Since Google formally announced AI Overviews, it’s been constantly tinkering with results pages.
The research has shown buttons moving, and wording changing, revealing that considerable research is going on in Google’s labs, as would be expected.
The most major changes came when AI SERPs began delivering nonsense results, including advising people to put glue on pizza.
Since then, Google has sharply pulled back on using generative AI to respond to searches around factual topics.
It means the design of SERPs is in flux, and Google has made no official announcements to publishers or content creators how long it will be before it settles down.
The actions confirm my prediction that Google is pivoting from a search engine platform into a publisher, to keep traffic on O&O pages where it can deliver ads.
Platformer’s Casey Newton wrote:
“Google’s idea for the future of search is to deliver ever more answers within its walled garden, collapsing projects that would once have required a host of visits to individual web pages into a single answer delivered within Google itself.
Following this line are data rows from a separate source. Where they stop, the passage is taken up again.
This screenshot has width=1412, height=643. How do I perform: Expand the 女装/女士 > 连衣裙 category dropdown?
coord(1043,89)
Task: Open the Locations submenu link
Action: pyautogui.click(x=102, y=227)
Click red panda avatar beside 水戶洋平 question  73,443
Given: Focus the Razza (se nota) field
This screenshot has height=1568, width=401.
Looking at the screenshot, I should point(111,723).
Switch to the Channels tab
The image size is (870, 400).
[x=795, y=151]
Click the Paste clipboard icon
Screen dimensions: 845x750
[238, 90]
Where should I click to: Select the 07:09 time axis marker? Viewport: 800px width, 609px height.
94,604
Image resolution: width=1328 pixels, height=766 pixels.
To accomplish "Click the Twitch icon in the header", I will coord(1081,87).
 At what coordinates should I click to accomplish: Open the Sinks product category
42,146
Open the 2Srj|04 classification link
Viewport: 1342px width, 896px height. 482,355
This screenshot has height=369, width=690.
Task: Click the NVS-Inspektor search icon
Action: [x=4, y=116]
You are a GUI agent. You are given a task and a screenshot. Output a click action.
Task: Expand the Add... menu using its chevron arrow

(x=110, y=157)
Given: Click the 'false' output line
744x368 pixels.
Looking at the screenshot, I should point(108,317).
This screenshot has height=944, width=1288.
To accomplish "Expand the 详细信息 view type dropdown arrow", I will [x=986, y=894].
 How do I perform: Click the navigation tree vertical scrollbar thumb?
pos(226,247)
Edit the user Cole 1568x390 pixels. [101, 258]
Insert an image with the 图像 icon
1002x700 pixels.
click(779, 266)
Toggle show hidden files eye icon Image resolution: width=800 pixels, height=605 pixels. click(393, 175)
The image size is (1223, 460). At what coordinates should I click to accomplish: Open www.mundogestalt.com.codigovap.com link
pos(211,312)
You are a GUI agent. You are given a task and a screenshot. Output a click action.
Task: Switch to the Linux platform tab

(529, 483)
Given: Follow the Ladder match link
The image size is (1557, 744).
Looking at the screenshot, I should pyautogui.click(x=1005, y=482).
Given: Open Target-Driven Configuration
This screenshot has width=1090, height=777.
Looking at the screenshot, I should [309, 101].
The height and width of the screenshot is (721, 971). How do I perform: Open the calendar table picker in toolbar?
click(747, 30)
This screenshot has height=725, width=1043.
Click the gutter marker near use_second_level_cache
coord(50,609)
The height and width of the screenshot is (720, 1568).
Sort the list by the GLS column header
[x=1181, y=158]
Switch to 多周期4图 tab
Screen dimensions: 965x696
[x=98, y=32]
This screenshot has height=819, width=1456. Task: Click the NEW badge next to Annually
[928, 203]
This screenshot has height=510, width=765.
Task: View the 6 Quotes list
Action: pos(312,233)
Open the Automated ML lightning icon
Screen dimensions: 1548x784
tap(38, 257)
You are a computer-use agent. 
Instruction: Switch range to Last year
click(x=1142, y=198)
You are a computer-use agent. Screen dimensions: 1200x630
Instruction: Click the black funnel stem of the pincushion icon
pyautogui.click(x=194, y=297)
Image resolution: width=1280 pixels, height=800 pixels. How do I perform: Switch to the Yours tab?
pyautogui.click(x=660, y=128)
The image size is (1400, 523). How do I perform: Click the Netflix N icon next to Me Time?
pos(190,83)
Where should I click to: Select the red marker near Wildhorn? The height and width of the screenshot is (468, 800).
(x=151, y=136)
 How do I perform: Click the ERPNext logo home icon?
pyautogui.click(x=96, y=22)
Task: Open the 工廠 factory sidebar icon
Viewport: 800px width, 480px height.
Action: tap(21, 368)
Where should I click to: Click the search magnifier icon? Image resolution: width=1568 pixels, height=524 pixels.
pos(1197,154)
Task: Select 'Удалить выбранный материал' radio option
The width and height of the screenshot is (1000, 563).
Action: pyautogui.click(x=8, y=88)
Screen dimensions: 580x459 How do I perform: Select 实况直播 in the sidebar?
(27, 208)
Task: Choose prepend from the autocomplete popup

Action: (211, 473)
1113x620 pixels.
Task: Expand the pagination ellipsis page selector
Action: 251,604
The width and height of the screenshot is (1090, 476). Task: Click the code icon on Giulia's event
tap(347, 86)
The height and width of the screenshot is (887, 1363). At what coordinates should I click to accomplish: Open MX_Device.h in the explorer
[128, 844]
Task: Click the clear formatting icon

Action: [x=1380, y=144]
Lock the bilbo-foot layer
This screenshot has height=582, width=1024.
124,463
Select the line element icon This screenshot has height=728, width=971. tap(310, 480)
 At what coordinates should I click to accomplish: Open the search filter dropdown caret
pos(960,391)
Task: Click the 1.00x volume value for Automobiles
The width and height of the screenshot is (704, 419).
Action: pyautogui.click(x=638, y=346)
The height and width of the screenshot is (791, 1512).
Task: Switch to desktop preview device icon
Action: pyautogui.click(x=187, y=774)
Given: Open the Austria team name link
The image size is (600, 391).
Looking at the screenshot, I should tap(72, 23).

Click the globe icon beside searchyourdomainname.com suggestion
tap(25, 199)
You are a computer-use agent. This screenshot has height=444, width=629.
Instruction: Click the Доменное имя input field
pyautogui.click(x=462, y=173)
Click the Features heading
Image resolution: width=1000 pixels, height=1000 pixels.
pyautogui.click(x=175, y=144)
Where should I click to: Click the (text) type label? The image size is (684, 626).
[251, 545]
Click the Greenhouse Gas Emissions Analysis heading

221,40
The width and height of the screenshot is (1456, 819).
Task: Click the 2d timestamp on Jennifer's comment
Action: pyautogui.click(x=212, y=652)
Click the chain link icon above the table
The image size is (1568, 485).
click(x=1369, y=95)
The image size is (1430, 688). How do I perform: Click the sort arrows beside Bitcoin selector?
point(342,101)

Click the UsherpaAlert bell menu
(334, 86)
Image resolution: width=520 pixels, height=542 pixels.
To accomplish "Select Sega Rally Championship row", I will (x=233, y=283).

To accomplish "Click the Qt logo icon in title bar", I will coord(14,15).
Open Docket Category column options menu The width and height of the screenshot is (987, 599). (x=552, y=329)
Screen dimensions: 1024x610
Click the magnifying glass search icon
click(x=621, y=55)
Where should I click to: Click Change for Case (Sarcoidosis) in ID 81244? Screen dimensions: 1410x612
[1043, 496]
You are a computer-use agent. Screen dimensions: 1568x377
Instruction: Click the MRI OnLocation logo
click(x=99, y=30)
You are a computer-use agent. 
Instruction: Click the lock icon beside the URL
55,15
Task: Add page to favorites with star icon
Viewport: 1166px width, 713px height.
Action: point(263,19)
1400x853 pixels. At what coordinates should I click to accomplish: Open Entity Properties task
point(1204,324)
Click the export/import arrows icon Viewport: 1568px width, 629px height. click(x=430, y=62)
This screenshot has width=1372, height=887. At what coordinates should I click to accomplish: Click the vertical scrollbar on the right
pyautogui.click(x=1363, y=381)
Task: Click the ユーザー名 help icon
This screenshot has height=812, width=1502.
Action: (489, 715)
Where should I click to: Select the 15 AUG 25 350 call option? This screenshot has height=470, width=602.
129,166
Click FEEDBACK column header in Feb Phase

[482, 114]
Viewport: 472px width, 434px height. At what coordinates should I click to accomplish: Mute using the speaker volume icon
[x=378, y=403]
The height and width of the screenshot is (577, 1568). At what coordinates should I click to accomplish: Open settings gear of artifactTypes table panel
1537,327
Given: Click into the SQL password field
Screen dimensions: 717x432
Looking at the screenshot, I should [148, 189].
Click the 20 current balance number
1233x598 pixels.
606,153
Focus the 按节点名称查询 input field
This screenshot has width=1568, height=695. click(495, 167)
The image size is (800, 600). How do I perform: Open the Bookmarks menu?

By the end of 2024, they will appear at the top of results for 1 billion users.
“Google’s move to answer more questions on the search engine results page is simply a continuation of a long-standing practice.
“A quarter-century into its existence, a company that once proudly served as an entry point to a web that it nourished with traffic and advertising revenue has begun to abstract that all away into an input for its large language models.”
Reporting by Press Gazette revealed data from SEO tool Sistrix showing almost half of leading news publishers are suffering double-digit falls in search visibility.
Google said the changes are designed to remove low-quality, AI-generated junk sites that are cluttering search results.
However, BBC News fell 37 per cent and London’s Evening Standard 32 per cent.
Meanwhile, Google’s monopoly on search and search advertising generated $80 billion over the same period, up 15 per cent.
One intriguing finding was video.
Despite Google owning YouTube, and video ads being worth 30x as much as display ads, video appeared in just 0.4 per cent of AI SERPs.
One of the demands of the US Department of Justice’s antitrust case in September is forcing Google’s parent Alphabet to spin-off YouTube.
YouTube earned $8 billion last quarter. I agree with many commentators that Alphabet will proactively sever YouTube to protect its hero search business.
This would pitch the world’s two largest search engines against each other and satisfy some of the regulators’ monopoly concerns.
It might also explain why Alphabet didn’t unleash an army of lawyers when AI arch-rival OpenAI was caught scraping YouTube to train Chat-GPT.
Watch this space, we’ll find out in a few months…
Another finding was the way Google has changed which publishers rank highly in AI Overviews.
This is a major change as Google influences which publishers and content creators have been handpicked to receive the lion’s share of web traffic.
This derails years of work, and billions of dollars in SEO spending, by companies globally to win the top spots in organic search.
These changes have been done without transparency and run the risk of Google self-preferencing results for its commercial benefit.
The UK’s the Competition and Markets Authority (CMA) said:
“Google’s strong position at each level of the intermediation value chain creates clear conflicts of interest and a range of concerns about self-preferencing.”
It’s joined calls to break Google up
“Google has the ability and incentive to prefer its own businesses in ad tech intermediation.
“Google’s strong positions in publisher ad serving, SSP and DSP, as well as its unique access to Google’s ad inventory, means that each of these businesses faces a conflict of interest.”
Google asserts that AI Overviews reveals a greater diversity of websites in its results, but as the CMA says, Google’s secretive algos make this impossible to disprove.
*This study was conducted on desktop browsers not mobile, so although we expect the experience and effects to be similar, they may not be.